▶ [DIRECTIONS FOR THIS TASK]: According to the text about Manikchandra Vajpayee, how many editions does the newspaper Swadesh now have?

Indian journalist and writer

Manikchandra Vajpayee (also spelt as Manikchand Vajpayee) (7 October 1919 – 25 December 2005), also known as Mamaji, was an Indian journalist, writer, and RSS Pracharak. He is noted for his contribution to the field of journalism. He was the founder-editor of the multi-edition Hindi daily newspaper Swadesh. The Manikchandra Vajpayee National Journalism Awards, which the Government of Madhya Pradesh named after Manikchandra Vajpayee, is one of India's awards in the field of journalism.

He is credited with expanding Swadesh from a small newspaper into a multi-edition daily, which now has eight editions, and his journalism has been regarded within the Sangh as a benchmark. Apart from his work as a journalist, Vajpayee authored more than half a dozen books.

== Early life ==
Manikchandra Vajpayee was born on 7 October 1919, in Bateshwar of Agra district of Uttar Pradesh, India. Vajpayee completed his middle school examination in Gwalior and received a gold medal in the intermediate examination conducted by the Ajmer Board. He later completed his B.A. and L.L.B. degrees.

▶ [GIVEN RECORDS]:
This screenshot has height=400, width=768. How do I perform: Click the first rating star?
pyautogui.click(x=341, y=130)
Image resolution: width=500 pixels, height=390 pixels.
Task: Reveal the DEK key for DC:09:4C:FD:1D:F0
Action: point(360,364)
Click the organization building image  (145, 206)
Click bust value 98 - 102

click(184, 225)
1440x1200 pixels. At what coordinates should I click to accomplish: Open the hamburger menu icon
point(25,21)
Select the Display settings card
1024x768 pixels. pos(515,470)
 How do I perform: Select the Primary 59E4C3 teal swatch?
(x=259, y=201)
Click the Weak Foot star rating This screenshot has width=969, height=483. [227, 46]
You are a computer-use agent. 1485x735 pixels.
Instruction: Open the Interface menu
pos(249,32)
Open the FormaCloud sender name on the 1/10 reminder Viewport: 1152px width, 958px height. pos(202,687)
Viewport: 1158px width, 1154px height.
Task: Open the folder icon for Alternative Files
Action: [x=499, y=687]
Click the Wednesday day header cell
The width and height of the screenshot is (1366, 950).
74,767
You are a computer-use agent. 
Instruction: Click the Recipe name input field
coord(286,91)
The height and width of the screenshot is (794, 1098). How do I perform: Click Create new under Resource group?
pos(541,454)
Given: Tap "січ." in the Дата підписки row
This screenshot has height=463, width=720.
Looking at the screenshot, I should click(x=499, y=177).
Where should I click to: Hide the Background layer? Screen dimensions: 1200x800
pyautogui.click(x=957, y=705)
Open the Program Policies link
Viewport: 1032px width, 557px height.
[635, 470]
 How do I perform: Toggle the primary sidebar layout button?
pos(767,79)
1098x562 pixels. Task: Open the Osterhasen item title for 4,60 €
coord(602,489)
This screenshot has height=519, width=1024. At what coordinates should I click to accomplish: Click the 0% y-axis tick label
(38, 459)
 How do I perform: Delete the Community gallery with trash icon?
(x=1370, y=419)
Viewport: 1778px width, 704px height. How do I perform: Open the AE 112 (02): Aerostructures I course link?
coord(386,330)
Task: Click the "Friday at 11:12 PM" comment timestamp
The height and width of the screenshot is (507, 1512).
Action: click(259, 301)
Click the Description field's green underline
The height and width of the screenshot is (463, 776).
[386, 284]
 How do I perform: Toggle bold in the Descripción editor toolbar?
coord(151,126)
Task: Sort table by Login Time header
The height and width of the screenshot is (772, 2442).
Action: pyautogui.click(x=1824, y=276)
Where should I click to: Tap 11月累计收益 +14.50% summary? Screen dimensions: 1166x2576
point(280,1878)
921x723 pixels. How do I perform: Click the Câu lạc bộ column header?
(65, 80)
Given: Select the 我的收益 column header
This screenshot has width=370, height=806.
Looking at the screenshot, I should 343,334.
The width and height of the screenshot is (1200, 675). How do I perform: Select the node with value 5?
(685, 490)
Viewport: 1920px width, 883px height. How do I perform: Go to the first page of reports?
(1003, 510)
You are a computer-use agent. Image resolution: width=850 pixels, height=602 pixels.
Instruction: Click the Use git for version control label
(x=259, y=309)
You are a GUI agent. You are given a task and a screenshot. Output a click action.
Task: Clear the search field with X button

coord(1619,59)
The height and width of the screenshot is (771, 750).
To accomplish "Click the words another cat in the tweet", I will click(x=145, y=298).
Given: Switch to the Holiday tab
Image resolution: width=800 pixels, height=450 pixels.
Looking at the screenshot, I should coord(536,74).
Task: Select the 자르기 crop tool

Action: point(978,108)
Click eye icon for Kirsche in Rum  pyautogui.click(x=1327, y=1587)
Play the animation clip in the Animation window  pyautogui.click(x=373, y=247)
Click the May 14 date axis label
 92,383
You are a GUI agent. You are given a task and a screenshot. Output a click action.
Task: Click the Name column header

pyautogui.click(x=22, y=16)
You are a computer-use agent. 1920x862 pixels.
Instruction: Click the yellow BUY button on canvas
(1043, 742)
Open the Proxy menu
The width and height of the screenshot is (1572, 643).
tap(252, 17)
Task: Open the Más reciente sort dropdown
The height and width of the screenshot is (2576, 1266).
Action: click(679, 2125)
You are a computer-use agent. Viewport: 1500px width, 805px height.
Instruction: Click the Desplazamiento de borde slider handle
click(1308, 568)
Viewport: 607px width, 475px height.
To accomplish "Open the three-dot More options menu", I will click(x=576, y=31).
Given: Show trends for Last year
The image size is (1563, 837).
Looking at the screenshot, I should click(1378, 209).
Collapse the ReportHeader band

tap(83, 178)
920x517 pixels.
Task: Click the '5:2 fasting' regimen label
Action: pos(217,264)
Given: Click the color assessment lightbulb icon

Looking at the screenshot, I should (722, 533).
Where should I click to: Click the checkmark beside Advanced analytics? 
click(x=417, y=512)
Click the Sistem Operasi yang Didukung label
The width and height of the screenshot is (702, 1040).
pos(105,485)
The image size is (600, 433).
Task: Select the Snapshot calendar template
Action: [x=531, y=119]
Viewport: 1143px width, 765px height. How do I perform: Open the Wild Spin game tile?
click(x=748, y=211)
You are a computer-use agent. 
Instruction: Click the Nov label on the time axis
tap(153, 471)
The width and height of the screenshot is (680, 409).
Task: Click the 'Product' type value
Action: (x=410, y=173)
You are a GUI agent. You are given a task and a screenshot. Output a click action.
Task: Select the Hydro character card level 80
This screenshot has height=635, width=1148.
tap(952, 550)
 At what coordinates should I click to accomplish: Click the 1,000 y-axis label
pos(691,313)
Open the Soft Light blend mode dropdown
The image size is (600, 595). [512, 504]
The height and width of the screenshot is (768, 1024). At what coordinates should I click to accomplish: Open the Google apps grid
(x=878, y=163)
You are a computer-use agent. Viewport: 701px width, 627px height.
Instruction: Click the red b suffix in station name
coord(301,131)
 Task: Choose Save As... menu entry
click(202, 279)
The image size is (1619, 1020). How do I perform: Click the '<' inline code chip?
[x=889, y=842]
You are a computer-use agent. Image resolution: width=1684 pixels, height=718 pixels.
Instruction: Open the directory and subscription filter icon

▶ [RESPONSE TO THE EXERCISE]: Swadesh now has eight editions.